> EXTRACTED ENTRIES
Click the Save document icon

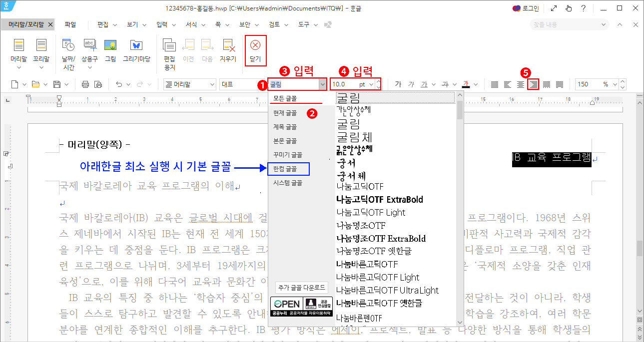(57, 84)
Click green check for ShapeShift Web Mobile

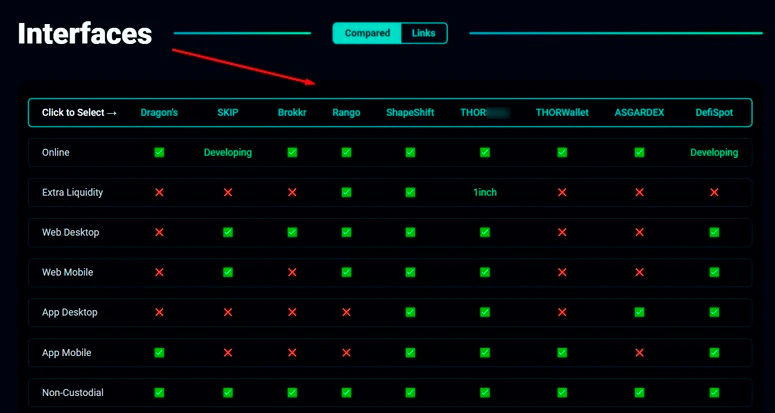click(x=410, y=273)
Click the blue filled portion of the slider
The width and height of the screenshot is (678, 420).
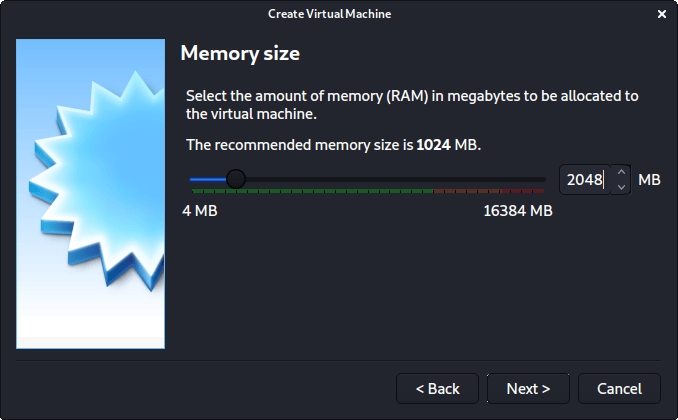pos(207,179)
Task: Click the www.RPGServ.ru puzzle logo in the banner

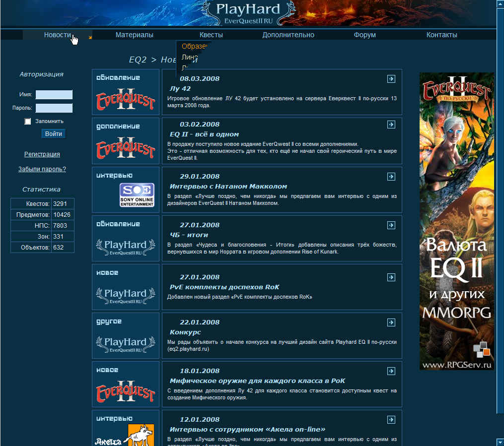Action: click(x=482, y=350)
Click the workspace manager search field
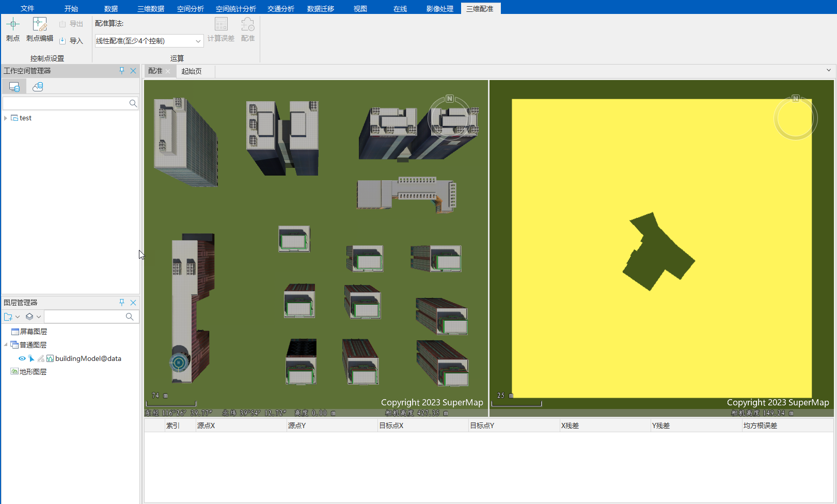This screenshot has width=837, height=504. tap(65, 103)
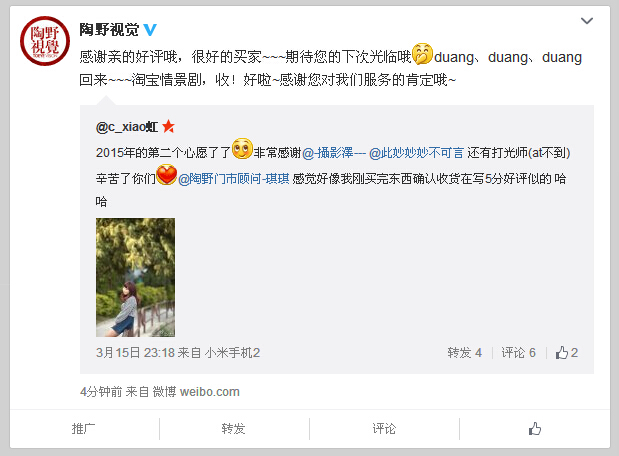Open the post options chevron menu

(587, 21)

> WHAT IS BEING ASKED
Copy the data word for word, no pictures.

> ANSWER AREA
Click the Save document icon

(57, 84)
Click green check for ShapeShift Web Mobile

click(x=410, y=273)
Click the blue filled portion of the slider
The width and height of the screenshot is (678, 420).
pos(207,179)
Task: Click the www.RPGServ.ru puzzle logo in the banner

Action: click(x=482, y=350)
Click the workspace manager search field
This screenshot has width=837, height=504. tap(65, 103)
Open the post options chevron menu

(587, 21)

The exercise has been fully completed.